MATERIAL SHOWN:
__________
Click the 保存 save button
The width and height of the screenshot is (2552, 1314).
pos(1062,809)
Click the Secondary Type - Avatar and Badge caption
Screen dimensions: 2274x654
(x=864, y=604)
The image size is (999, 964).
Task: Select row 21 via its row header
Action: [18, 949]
__________
AIM OF THE TASK:
Set down all of the material above again, line for line, without changing anything.

ANSWER BELOW:
Click the 保存 save button
The width and height of the screenshot is (2552, 1314).
pos(1062,809)
Click the Secondary Type - Avatar and Badge caption
Screen dimensions: 2274x654
(x=864, y=604)
The image size is (999, 964).
Task: Select row 21 via its row header
Action: [18, 949]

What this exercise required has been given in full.